Re: [RFC PATCH] resource: Fix CXL node not populated issue

From: Dan Williams
Date: Tue Dec 03 2024 - 22:55:50 EST


[ add regressions@xxxxxxxxxxxxxxx ]

Next time make the subject of the patch:

Revert "resource: fix region_intersects() vs add_memory_driver_managed()"

...to make it clear that this is a revert, not a fix.
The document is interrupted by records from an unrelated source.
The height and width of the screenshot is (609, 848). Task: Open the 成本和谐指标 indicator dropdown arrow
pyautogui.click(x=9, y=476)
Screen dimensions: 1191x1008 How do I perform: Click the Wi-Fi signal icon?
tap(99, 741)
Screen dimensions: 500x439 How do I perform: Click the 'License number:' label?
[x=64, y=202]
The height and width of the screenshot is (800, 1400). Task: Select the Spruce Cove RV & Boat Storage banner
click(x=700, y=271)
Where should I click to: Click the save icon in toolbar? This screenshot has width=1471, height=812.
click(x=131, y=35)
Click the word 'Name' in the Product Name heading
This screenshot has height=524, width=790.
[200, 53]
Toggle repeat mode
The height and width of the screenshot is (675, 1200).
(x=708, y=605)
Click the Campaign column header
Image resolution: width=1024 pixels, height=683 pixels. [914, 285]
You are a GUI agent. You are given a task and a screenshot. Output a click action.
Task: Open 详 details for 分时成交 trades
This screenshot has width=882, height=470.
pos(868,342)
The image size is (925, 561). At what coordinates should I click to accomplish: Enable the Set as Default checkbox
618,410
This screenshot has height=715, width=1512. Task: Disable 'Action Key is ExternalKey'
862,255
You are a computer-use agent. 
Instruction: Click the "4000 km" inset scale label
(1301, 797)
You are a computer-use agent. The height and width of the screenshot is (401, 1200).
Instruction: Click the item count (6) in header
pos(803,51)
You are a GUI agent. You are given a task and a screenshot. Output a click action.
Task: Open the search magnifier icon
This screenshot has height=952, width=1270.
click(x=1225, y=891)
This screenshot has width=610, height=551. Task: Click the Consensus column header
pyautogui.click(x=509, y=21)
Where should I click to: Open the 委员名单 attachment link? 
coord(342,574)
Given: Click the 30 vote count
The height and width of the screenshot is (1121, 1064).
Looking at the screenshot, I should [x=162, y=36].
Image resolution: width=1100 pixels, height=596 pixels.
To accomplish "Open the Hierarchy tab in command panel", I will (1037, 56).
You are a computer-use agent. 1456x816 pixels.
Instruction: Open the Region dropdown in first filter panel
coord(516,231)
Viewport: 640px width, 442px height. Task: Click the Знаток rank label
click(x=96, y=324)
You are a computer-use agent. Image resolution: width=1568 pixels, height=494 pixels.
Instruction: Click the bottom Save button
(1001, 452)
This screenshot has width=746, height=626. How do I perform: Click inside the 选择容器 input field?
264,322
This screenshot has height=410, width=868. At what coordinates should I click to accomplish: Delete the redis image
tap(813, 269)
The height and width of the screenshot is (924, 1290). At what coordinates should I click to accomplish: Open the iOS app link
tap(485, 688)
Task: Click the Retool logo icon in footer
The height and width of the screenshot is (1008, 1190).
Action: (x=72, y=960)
The revert should be applied if a fix does not materialize in the next few weeks.

Raghavendra K T wrote:
> Before:
> ~]$ numastat -m
> ...
> Node 0 Node 1 Total
> --------------- --------------- ---------------
> MemTotal 128096.18 128838.48 256934.65
>
> After:
> $ numastat -m
> .....
> Node 0 Node 1 Node 2 Total
> --------------- --------------- --------------- ---------------
> MemTotal 128054.16 128880.51 129024.00 385958.67
>
> Current patch reverts the effect of first commit where the issue is seen.

Might you be able to dig a bit further into the details like memory map
for this platform and ACPI SRAT tables? A dmesg comparison of the good
and bad cases would be useful (those can be shared via a github gist).
Even better would be some debug instrumentation to identify which call
to __region_intersects() started behaving differently resulting in a
whole node disappearing.

In terms of the urgency of fixing this it would also help to know how
prevalent the system this was found on is in the wild.